Farrakhan "has become respected in large segments of the black community, and you even have the irony of him being invited to speak at Malcolm X commemoration events."

"But that's not to say that the family would take matters into their own hands,” Carson said. "You never know what the government might have had hanging over [the informant's] head. He may have entrapped her, knowing how much she resented Louis Farrakhan. After all, as a little girl, she had witnessed the assassination of her father."

Carson said that "for many young people, Louis Farrakhan is the modern-day Malcolm X, and many of his followers are incapable of distinguishing what he is saying now from what Malcolm X said after he left the Nation of Islam. That may be partly because Spike Lee's recent movie on Malcolm X did not focus on his political differences with the Nation of Islam and its then leader, Elijah Muhammad.”

During the last year of his life and after breaking with the Nation of Islam, "Malcolm was moving from militant rhetoric to militant politics," Carson said. "Muhammad did not want followers to vote or participate in politics in other ways, such as marching in civil rights demonstrations..

Malcolm X recruited Louis Farrakhan into the Nation of Islam in the 1950s, Carson said, and Farrakhan, then known as Louis X, was a protégé of Malcolm's until Malcolm broke with Muhammad. In the Muslim newspaper, Muhammad Speaks, Farrakhan condemned Malcolm for his efforts to establish ties with civil rights groups. He wrote also that "the die is set, and Malcolm shall not escape, especially after such evil foolish talk about his benefactor, Elijah Muhammad. Such a man as Malcolm is worthy of death."

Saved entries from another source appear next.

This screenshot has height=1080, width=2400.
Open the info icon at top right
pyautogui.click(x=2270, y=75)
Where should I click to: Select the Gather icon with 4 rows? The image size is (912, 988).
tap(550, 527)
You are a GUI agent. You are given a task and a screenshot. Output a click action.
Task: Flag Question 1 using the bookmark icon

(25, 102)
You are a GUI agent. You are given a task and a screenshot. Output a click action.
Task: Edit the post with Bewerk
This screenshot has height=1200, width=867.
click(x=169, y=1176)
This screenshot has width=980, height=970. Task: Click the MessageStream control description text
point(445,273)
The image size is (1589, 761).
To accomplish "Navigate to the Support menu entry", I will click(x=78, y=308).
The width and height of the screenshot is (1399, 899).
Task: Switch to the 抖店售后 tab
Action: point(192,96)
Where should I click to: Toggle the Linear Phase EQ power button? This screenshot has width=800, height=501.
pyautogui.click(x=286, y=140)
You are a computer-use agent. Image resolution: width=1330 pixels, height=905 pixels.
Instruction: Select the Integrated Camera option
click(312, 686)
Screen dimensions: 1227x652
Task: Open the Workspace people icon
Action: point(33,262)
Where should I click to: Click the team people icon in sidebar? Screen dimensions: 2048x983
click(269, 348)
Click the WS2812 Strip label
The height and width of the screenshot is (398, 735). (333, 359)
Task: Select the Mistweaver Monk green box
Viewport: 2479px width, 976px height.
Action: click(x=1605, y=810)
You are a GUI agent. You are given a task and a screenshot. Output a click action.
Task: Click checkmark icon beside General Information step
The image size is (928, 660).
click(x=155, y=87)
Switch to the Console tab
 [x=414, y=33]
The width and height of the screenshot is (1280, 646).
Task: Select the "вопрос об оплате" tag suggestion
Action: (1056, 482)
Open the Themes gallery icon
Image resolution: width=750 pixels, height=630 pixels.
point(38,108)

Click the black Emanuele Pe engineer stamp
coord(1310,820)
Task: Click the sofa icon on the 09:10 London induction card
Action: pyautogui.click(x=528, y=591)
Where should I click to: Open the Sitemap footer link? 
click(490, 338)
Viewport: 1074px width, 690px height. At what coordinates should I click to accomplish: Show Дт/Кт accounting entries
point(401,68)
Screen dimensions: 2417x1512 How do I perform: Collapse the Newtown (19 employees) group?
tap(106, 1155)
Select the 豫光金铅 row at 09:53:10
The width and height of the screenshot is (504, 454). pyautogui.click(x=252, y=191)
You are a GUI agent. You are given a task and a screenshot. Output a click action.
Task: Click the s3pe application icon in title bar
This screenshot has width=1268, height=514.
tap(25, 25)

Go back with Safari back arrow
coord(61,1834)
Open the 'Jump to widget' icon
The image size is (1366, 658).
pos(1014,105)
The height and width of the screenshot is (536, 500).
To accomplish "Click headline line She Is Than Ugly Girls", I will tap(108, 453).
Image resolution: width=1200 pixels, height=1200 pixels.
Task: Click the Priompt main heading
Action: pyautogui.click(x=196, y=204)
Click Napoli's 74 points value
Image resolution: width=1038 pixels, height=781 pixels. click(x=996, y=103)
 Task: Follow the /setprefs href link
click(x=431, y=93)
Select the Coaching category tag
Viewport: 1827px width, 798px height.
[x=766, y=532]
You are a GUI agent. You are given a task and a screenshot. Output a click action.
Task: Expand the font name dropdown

"I think Malcolm himself knew that his former colleagues wanted to see him dead," Carson said. "The question is not whether they wanted to see him dead, but whether they actually ordered the assassination. Within the context of the Nation of Islam, there was no need to do it. If you label somebody as an enemy of your religion, then the strongest believers are going to believe that is an invitation to take matters into their own hands. It didn't have to come down as an order. Farrakhan would not have had to order the assassination. All he had to do was identify Malcolm as a traitor."

The Nation of Islam no longer totally rejects political involvement, he said, but the group is far from the political direction of Malcolm's final year. "When you strip away anti-white invective, what you really have from Farrakhan today is just an updating of Booker T. Washington. There is nothing that would not fit in with the Republican Party platform. It's pull-yourself-up-by-your-bootstraps. He's considered a militant, because he says things that become controversial, but his program is anything but radical."

Carson, professor of history, is also the editor of the Martin Luther King Jr. Papers Project. Volume II of King's papers, Rediscovering Precious Values, was published in November by the University of California Press. The first volume covers King's youth and the second covers his graduate school years and his first year as a minister.